• _What you will do_: Return each line of the entries that holds the string "Thuốc".

• _Data for processing_:
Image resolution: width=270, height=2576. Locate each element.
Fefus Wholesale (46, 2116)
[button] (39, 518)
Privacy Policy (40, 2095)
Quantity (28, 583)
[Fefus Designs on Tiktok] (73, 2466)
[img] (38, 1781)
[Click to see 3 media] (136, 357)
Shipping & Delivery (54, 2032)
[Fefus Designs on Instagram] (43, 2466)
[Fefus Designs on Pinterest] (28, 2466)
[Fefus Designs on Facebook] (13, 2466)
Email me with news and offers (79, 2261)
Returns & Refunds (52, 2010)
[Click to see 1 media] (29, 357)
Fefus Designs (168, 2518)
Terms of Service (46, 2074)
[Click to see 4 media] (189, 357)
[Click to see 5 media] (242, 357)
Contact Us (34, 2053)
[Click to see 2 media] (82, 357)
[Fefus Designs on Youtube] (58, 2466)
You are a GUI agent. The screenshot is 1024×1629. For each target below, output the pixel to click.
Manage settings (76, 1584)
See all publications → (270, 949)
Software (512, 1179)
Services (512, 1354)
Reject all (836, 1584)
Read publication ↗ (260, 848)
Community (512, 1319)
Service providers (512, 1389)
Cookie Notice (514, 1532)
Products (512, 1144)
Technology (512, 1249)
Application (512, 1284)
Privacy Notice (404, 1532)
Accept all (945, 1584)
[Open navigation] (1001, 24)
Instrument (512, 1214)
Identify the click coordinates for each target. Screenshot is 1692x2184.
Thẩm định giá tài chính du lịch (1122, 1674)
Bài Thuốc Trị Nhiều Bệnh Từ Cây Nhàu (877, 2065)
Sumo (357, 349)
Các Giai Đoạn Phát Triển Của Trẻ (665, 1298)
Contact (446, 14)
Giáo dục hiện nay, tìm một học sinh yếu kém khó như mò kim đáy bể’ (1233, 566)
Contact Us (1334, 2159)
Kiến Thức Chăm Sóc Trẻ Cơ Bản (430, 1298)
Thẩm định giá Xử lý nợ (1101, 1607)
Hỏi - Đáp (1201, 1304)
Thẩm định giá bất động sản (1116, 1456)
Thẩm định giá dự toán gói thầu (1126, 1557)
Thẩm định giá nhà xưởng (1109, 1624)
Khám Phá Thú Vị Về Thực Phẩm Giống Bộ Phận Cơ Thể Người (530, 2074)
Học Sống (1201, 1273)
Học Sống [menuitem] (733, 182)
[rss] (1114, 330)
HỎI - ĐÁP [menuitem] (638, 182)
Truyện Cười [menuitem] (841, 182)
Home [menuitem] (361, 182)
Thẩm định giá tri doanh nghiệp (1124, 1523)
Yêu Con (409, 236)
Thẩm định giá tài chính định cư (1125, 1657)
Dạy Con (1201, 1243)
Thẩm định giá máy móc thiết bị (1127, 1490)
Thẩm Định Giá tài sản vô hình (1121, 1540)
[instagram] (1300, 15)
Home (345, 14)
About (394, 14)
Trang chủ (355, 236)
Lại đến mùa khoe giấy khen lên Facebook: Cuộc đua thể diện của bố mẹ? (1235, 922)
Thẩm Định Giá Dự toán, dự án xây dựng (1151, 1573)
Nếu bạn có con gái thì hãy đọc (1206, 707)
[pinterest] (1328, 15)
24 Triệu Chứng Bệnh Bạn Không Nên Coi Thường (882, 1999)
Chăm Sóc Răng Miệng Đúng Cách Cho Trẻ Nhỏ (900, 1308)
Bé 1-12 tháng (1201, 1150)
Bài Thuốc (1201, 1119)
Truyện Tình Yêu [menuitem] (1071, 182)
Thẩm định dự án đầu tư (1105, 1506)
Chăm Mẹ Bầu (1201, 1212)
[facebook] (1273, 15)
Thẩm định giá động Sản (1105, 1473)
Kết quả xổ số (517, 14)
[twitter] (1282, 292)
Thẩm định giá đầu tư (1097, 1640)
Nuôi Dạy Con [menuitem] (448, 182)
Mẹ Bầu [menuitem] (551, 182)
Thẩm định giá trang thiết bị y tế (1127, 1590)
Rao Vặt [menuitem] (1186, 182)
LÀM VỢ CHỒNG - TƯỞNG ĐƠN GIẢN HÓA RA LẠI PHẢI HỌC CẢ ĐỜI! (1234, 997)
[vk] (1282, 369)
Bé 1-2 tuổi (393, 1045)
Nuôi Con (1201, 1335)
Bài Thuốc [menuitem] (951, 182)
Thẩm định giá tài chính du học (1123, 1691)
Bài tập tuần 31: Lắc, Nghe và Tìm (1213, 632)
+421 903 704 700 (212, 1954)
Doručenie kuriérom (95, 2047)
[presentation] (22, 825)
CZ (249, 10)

• _Final answer_:
Bài Thuốc Trị Nhiều Bệnh Từ Cây Nhàu (877, 2065)
Bài Thuốc (1201, 1119)
Bài Thuốc [menuitem] (951, 182)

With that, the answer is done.